Grain-Boundary Elimination via Liquid Medium Annealing toward High-Efficiency Sb2Se3 Solar Cells

Abstract

Suppression of charge recombination caused by unfavorable grain boundaries (GBs) in polycrystalline thin films is essential for improving the optoelectronic performance of semiconductor devices. For emerging antimony selenide (Sb₂Se₃) materials, the unique quasi-1D structure intensifies the dependence of GB properties on the grain size and orientation, which also increases the impact of defects related to grain structure on device performance. However, these characteristics pose significant challenges in the preparation of thin films. In this study, a novel annealing approach using ammonia–thiourea is developed mixed solution as the liquid medium (LM) to finely regulate the crystallization of Sb₂Se₃ films, resulting in micron-sized large grains with enhanced [hk1] orientation and fewer defects. Mechanistic studies indicate that the intermediate phase formed at the GBs promotes the growth of large grains. Moreover, LM creates a closed and uniform environment for thin-film annealing, suppressing the volatilization of Se and reducing the types of deep-level defects. Consequently, the film delivers a device efficiency of 9.28%, the highest efficiency achieved for Sb₂Se₃ solar cells fabricated via thermal evaporation. Hence, this study provides a facile and effective annealing method for controlling the crystallization of low-dimensional materials and offers valuable guidance for the development of chalcogenide materials.

= = = = =

(Work required)
What efficiency does the Sb₂Se₃ solar cell abstract report for the film's device?

(Items from a dataset)
= = = = =

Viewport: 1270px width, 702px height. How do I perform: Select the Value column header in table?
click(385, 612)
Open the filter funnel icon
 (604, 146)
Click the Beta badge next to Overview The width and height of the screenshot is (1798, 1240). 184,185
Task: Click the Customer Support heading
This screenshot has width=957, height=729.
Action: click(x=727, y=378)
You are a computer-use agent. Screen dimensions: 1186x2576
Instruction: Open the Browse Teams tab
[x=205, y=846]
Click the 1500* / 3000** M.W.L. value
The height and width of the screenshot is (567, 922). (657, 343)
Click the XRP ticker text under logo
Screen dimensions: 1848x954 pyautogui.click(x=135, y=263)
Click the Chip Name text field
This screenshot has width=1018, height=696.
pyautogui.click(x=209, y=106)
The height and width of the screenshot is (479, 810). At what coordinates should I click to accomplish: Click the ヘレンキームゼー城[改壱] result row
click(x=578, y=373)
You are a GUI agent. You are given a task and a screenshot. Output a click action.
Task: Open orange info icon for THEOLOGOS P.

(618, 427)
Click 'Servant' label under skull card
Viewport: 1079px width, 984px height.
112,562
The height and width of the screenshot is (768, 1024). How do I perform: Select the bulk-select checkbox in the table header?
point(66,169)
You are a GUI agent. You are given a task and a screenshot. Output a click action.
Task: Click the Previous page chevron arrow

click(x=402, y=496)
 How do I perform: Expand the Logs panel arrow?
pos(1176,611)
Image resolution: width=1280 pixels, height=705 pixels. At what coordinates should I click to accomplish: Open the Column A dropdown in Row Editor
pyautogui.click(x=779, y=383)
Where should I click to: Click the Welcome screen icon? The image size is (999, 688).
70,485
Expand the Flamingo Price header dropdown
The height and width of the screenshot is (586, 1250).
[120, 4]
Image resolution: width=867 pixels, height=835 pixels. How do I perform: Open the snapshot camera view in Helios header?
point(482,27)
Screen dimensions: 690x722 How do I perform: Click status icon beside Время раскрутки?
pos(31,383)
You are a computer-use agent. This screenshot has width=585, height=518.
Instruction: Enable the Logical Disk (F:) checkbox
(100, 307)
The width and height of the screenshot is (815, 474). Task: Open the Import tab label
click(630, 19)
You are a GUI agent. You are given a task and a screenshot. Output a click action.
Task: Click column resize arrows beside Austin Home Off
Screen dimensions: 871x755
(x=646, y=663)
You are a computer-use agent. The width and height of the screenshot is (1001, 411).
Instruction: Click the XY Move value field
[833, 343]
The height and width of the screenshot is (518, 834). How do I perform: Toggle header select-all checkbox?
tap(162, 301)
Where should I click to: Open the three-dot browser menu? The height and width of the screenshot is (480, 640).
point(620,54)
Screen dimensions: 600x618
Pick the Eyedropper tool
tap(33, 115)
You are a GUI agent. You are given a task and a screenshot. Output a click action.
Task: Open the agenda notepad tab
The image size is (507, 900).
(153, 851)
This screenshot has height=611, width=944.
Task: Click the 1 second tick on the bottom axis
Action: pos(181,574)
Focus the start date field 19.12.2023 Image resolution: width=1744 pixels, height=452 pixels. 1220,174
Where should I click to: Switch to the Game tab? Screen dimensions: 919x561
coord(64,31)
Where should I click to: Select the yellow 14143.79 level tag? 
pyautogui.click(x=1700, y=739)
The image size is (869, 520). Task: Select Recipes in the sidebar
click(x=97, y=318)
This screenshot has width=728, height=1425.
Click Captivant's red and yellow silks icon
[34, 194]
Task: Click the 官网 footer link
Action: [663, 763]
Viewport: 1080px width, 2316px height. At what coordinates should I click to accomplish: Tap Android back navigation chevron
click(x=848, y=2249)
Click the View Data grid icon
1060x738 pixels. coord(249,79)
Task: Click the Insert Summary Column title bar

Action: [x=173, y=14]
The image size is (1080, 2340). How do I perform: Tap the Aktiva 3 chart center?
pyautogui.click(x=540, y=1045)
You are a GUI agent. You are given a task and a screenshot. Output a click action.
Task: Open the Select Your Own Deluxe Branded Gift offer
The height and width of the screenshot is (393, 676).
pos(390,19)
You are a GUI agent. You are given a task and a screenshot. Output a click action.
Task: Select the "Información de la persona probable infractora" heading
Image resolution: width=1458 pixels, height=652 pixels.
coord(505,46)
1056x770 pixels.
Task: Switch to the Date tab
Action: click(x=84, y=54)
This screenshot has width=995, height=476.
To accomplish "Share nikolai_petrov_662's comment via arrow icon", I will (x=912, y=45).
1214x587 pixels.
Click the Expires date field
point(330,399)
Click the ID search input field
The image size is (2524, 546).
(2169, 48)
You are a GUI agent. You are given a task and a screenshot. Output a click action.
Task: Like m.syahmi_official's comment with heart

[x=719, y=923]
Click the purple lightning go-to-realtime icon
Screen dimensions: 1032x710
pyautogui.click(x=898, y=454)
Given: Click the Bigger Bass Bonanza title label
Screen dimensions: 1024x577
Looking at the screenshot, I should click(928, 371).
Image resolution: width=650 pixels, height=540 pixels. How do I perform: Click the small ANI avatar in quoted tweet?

= = = = =

(Exercise solution)
9.28%